本発明は、自動車等のエンジンやインバータ等を冷却する冷却水を循環するために用いられる流体ポンプに関する。
この種の流体ポンプでは、通常、ケーシングにポンプ室と収容室が形成される。ポンプ室と収容室は隔壁によって隔離されており、ポンプ室内の流体が収容室に流入しないようになっている。ポンプ室には、インペラが回転可能に配置される。収容室には、インペラを回転駆動するためのステータや制御装置が配置される。制御装置は、外部から供給される電力をインペラの駆動電力に変換する半導体素子と、その半導体素子によって変換された駆動電力をステータに供給するターミナルを有している。ステータは、ターミナルを介して駆動電力が供給されると、インペラを回転駆動するための駆動力を発生する。ステータによってインペラが回転駆動されると、ポンプ室内に流体が吸入されて昇圧され、昇圧された流体がポンプ室から吐出される。
この流体ポンプでは、半導体素子をスイッチング駆動することによって、外部から供給される電力をモータの駆動電力に変換している。半導体素子をスイッチング駆動すると、半導体素子が発熱するため、半導体素子を冷却しなければならない。このため、従来から、半導体素子を冷却するための種々の技術が提案されている(例えば、特許文献1)。

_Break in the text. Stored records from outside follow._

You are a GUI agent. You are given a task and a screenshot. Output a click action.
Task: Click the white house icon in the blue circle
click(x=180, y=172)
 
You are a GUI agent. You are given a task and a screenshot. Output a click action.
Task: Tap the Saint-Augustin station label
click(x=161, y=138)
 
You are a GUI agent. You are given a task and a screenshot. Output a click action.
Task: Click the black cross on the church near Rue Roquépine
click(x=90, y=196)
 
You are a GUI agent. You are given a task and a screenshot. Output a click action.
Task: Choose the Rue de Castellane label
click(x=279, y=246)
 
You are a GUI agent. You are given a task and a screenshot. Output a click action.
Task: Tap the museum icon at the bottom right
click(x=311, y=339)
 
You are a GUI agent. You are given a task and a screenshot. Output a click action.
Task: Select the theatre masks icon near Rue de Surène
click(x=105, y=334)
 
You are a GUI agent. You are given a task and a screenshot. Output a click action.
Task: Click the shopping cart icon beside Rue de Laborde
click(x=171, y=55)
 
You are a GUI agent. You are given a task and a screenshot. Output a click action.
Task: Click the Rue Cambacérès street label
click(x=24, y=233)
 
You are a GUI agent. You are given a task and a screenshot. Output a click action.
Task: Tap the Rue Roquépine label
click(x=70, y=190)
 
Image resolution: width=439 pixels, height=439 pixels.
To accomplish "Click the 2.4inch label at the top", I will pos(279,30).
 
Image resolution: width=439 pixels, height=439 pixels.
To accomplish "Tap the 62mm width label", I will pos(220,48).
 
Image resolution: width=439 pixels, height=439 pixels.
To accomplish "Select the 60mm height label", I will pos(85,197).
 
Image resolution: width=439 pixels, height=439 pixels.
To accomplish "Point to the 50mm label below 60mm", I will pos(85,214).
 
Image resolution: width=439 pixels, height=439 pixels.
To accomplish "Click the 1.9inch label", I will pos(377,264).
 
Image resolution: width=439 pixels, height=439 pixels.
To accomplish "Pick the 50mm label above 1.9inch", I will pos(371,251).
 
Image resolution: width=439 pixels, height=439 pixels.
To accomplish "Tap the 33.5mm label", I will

特許文献1の流体ポンプでは、金属製のケーシングが用いられる。半導体素子は、弾力性を有する保持片によって金属性ケーシングの壁面に押圧されて保持される。このため、半導体素子で発生する熱は、金属製ハウジングを介して外部の空気等に放熱される。これによって、半導体素子を効率的に冷却することができるとされている。
特開2000−209810号公報
ところで、この種の流体ポンプでは、運転中に吐出流量等が変化すると、流体からインペラに作用する外力が変化し、インペラが回転軸周りに振れてケーシングが振動することがある。また、流体ポンプが自動車のエンジンルームに取付けられる場合には、エンジンの振動がケーシングに伝わり、ケーシングが振動する。従来の技術では、半導体素子が金属製のケーシングに直接押圧されているため、ケーシングの振動が半導体素子にも伝えられ、半導体素子の耐久性や信頼性を低下させるという問題があった。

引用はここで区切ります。